日本全国、酷暑に苦しむ夏。ひと時の涼を求めて、日本海から黒部川を深い山あいを進む黒部峡谷鉄道を訪れました。北アルプスは冬場に長野県の方からはアプローチしたことがあるのですが、日本海側からは初めて。切り立った深い峡谷を分け入るように進むこのトロッコ電車には以前から興味があったのですが、ほど近い魚津での仕事が入ったのを幸いに念願の景観を存分に楽しむことが出来ました。

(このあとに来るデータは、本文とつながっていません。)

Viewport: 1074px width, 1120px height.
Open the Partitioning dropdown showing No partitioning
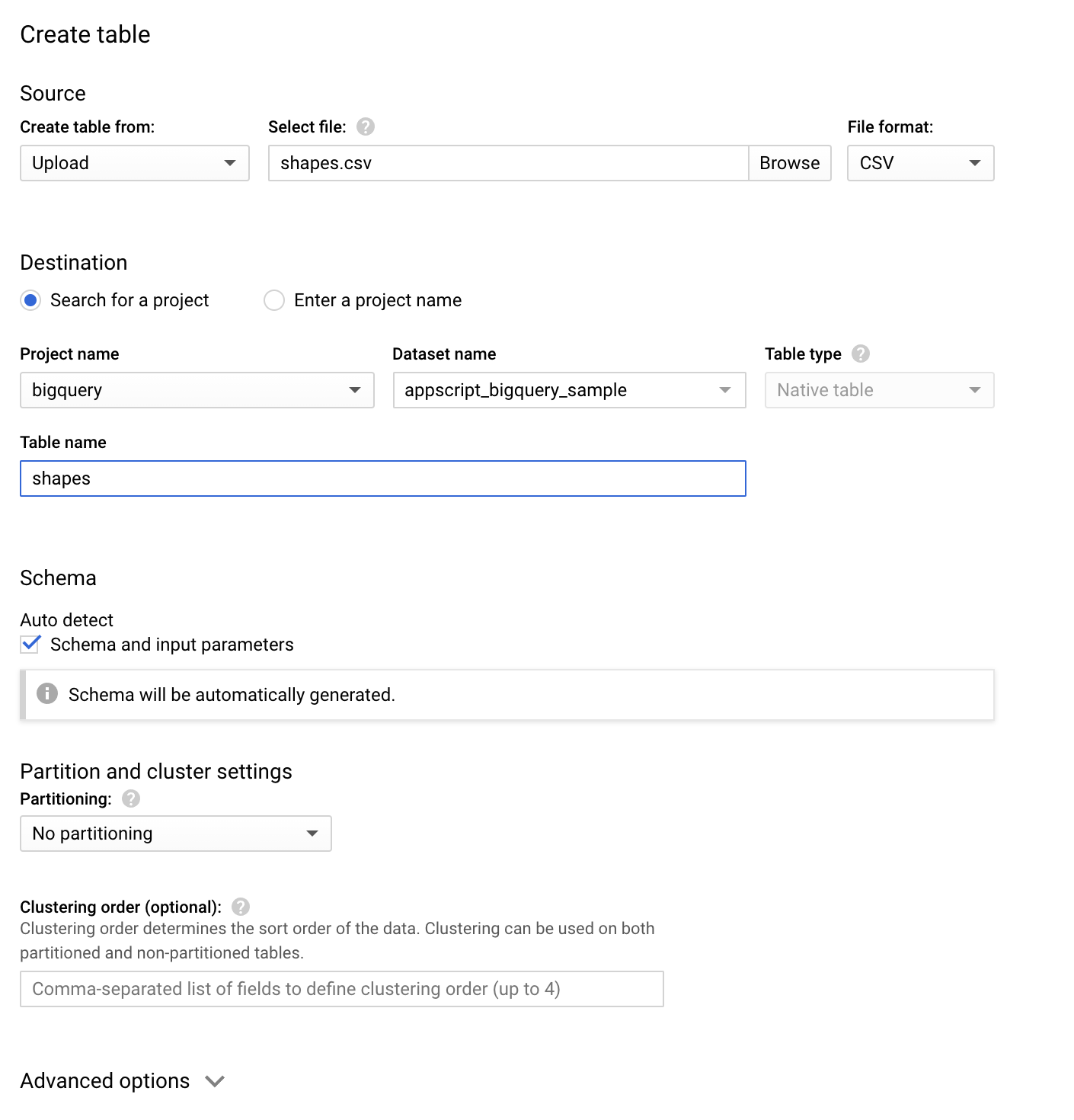[x=175, y=834]
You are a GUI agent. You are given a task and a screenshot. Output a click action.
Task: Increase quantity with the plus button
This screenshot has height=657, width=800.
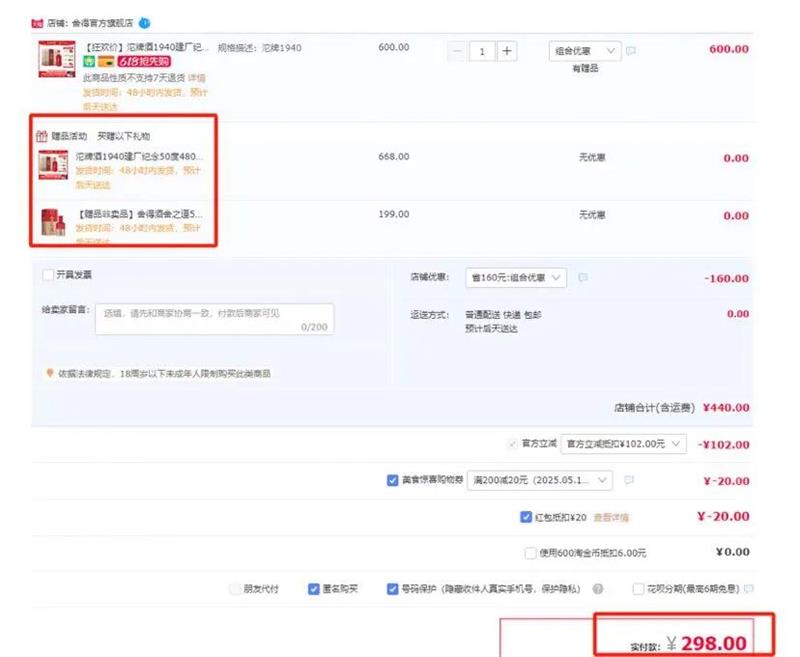[507, 51]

東京から越後湯沢で乗り換えて魚津までは約3時間。そこからさらに富山地方鉄道に乗って30分。始発駅の宇奈月温泉に到着します。温泉地として有名な宇奈月温泉。富山の人々の生活を支える電源開発の礎となった黒部川電気記念館など見所もいっぱいです。オープンエアの車両に乗り込み、駅を出発するとすぐに眼下にエメラルドグリーンの水をたたえた宇奈月ダムが。もともと工事現場の資材の運搬用に作られたこのトロッコ電車なのでそんなに快適なわけではありませんが、そびえ立つ山あいを走り抜け、万年雪を抱いた美しいアルプス、いくつもの興味深いダム湖や電源施設などを見ながら、深く険しい谷を駆け抜けるスリリングな体験は圧巻でした。

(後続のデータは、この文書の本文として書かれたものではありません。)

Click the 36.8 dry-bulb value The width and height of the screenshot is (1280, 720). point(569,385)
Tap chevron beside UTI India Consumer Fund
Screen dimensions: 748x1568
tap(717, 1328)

途中、まるでヨーロッパの古城のような電源施設や、気象に影響されない地中の発電施設、轟音を轟かせて水煙を上げるダムなど、日本の水力発電の技術と開発は素晴らしいなあと単純に思ってしまいました。そして終点の欅平駅を降りるとさらに絶景が待っていました。黒部川本流に架かる朱塗りの奥鐘橋。眼下には清流が流れ、人喰い岩の奇岩の景観も楽しめるます。さらに15分ほど上流を目指すと、そこには極上の露天風呂が用意されていました。大自然と一体化できるような名剣温泉は泉質も程よい硫黄泉。清流を眺めながらゆったりとくつろぐには最高の場所となっています。

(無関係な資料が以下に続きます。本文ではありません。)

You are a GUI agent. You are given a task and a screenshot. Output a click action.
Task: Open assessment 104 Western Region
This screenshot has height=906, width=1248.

そして十分に暖まった後に名剣温泉に併設された食堂で供される蕎麦定食を注文すると、季節がちょうど山菜のシーズンということで、天ぷらが本当に美味しく、蕎麦ももちろん極上で、水の良いところは本当に豊かだなあと感じさせられる一日でした。日本海はもちろん魚介類が素晴らしいのですが、山の幸もまたこれだけのものがあるのか、と思いました。山の景色が好きな方、温泉が好きな方、鉄道が好きな方、皆に日本にはこんなに素晴らしい場所があると伝えたい、最高の小旅行となりました。